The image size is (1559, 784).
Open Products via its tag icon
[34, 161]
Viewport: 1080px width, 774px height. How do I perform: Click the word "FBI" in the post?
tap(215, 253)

·····

### Goal:
Reproduce the data above verbatim, line for line, with no alterations to wording, punctuation, or numbers.

### Task answer:
The image size is (1559, 784).
Open Products via its tag icon
[34, 161]
Viewport: 1080px width, 774px height. How do I perform: Click the word "FBI" in the post?
tap(215, 253)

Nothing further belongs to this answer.